The emphasis is mine. Also, I would disagree with the sentence that “cats can see some color,…”. More properly stated this sentence should read: “cats are able to discern some wavelengths in the visible band”.

At the start of my thinking on this paper I imagined, since I vaguely believed that cats possess excellent night vision, that their retina would necessarily possess larger cone receptors for night viewing (larger center-to-center distances between receptors extend wavelength sensitivity into the near infrared). In first glance at the paper this seemed to be so. But, the analysis does not at all bear this out as described above. I would believe that the excellent night vision of  cats follows from the seemingly much larger physical size of the structure of their eye.

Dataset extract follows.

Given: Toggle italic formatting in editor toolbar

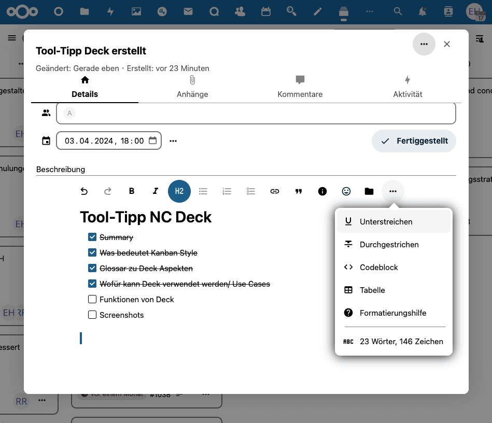Looking at the screenshot, I should 156,191.
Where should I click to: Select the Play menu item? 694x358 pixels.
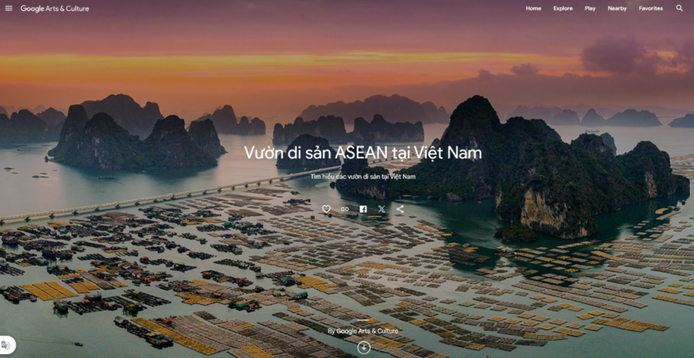pos(590,8)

I have not had time to look into this, but the huge density of rod receptors  on the cat retina (3-4 times greater than the human retina), and the seeming fact that the rods on each retina are of the same size, foretells a much larger eye structure. I would appreciate comments on this subject.

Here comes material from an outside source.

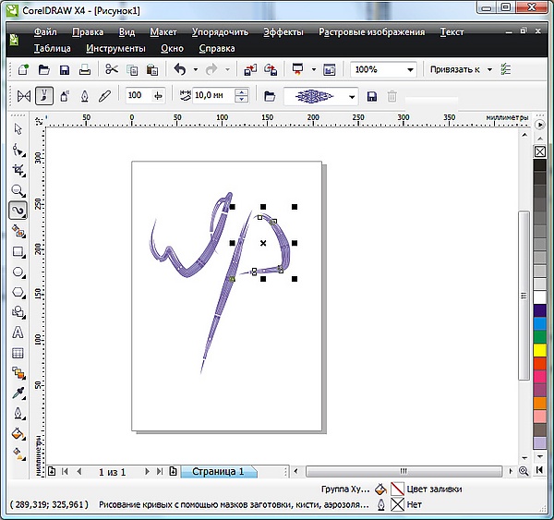
Task: Open the zoom level 100% dropdown
Action: tap(410, 69)
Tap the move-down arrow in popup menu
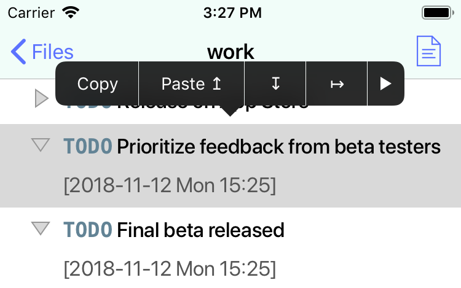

In analogy to my view of the functioning of the human retina, the combination of  a higher density of rods distributed over a larger area  (almost the total area) of the retina in the cat functions as a (very!) wide angle light meter controlling pupillary constriction and light entrance into the eye. This combined with the seemingly larger  (ref) eye of the  cat functions to acquire a much greater amount of light than the human eye.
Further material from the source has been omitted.